Take for example the custom of cake-cutting that the bride and groom go through in Christian weddings. More often then not, these days the groom's friends organise a little cake-cutting party after the bidaai of the bride. The custom is meant to be as celebratory as it is in its original Christian context.
Another famous Western custom that Indians have been following with great gusto is the pre-wedding bachelor / spinster parties. In the West, these parties are supposed to celebrate the last precious day of, 'free' single hood. The bride has a party with her girlfriends and the groom with his guy friends to commemorate the last day of their 'freedom'.
Talking about intercultural influences, a wide variety of customs find acceptance in different communities due to their popularity. At times, the trendiness of it all makes for the temporary inclusion to become a done thing. For example, the custom of hiding the groom's shoes before the bidaai as a playful act by the bride's sisters. This, a basically North Indian custom is a fun activity which leads to a lot of teasing, battle of wits and laughter. It has now become almost a part of a number of community marriages, traditional or otherwise.
Another Northern custom to be adopted is the sangeet. A typically Punjabi custom, sangeet is a musical evening that is set aside where the female relatives sing wedding folk songs and dance their hearts out. These days sangeet is not a pro-gender affair nor is it limited to the Punjabi traditions.
Yet another beautiful tradition to gain pan-Indian acceptance is the mehendi ceremony. The mehendi ceremony is a popular and auspicious mark in North and West Indian weddings where the bride's hands and feet are decorated with pretty patterns using mehendi. Mehendi is not a common phenomena in the South but today it is finding acceptance there as well. As marriages are becoming more of a personal affair, these elements keep the joy of weddings alive.
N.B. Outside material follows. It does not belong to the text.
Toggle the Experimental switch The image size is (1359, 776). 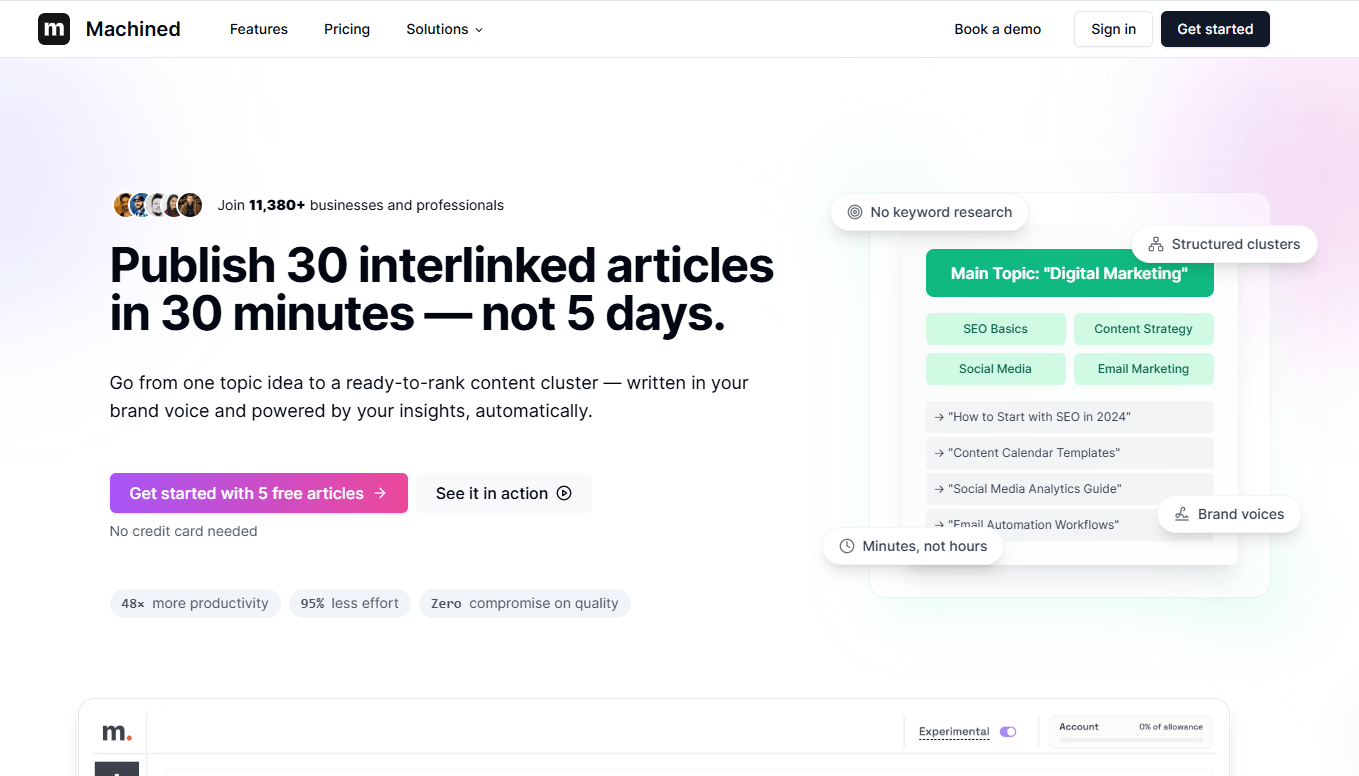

Weddings are also increasingly becoming a style statement. Hence, apart from imbibing rich, meaningful customs from other cultures, they are also evolving into a materialistic exercise. For example, dressing. Today, the bride and the groom wear traditional dresses strictly only when required by their respective rituals. The rest of the time, all pre-wedding ceremonies and reception, it is the designer wear which rules. Stylish fish cut lachhas replace flouncy ghaghras, stitched sarees replace the six yard one and Jodhpuris or three-piece suits replace the kurta pyjama or dhoti and kurta.
Traditionally weddings have always been an opportunity to flaunt wealth through opulence, and these days, it is done through themes. The décor of the whole marriage is built to replicate a particular era, community or place. For eg there are village themes, Mughal themes, Goan themes etc., meant to add the extra flavour to the proceedings.
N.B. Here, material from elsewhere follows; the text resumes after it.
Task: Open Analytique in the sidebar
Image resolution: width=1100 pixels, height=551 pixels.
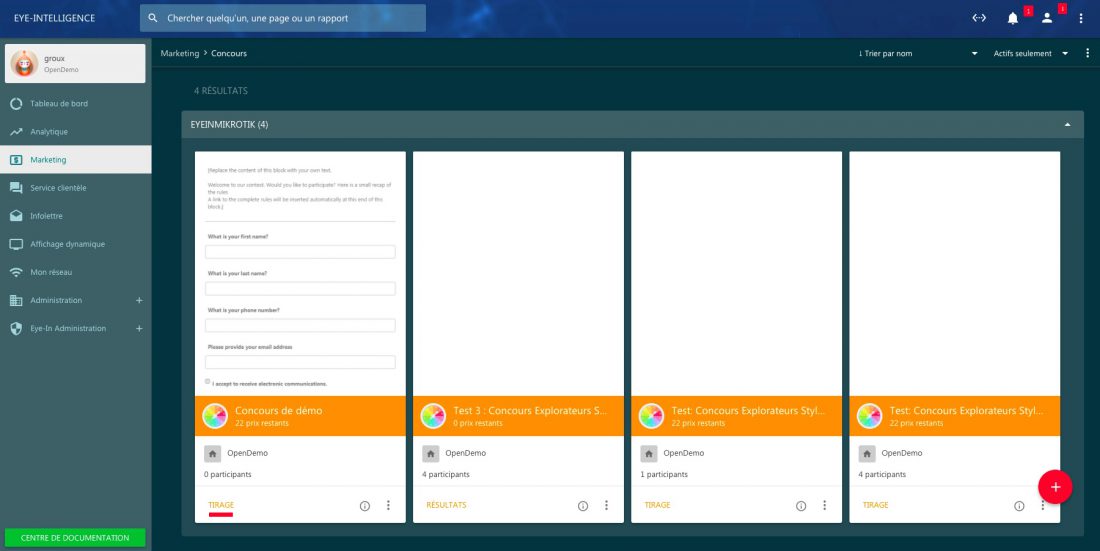Action: (x=49, y=132)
If different themes add to the romance of marriages beyond its rituals then there is music, which adds to the nuances of celebration and partying. Gone are the days of folk and traditional songs in weddings. Today, traditional songs are sung only at the time of the wedding, on special moments like, when the groom applies the sindoor or puts the mangalsutra around the bride's neck. The rest of the time it is film music that rocks the ambience, even at the time of the bidaai.
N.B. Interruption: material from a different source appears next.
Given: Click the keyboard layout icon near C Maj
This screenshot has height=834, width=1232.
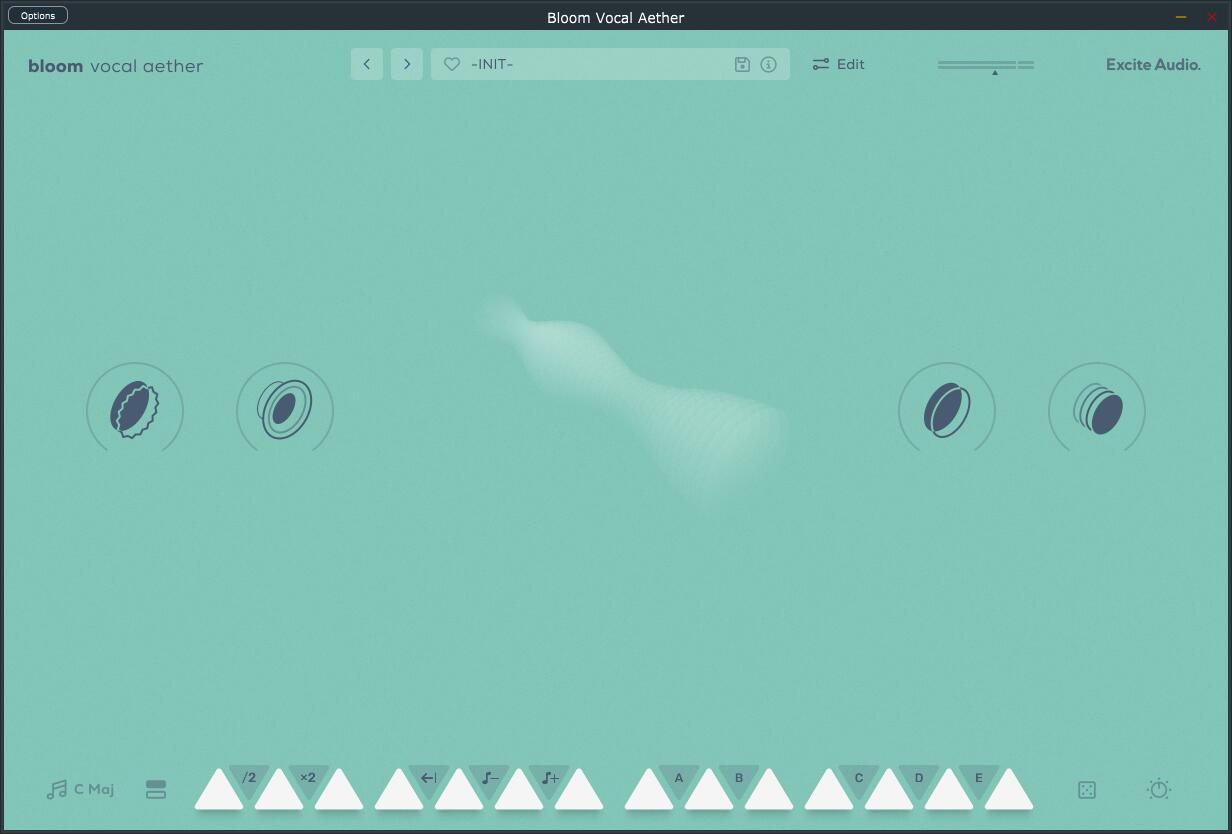Looking at the screenshot, I should (156, 789).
Marriages are made in heaven and executed on earth. This seamless absorption of rituals from different cultures affirms the fact that they are executed in the best and most beautiful manner. It might alter the personality of the community slightly but at the end of the day it is meant to celebrate a union, which was destined to be. Celebrations may come in different packages but all wish the same thing. A wish for the couple to live happily ever after.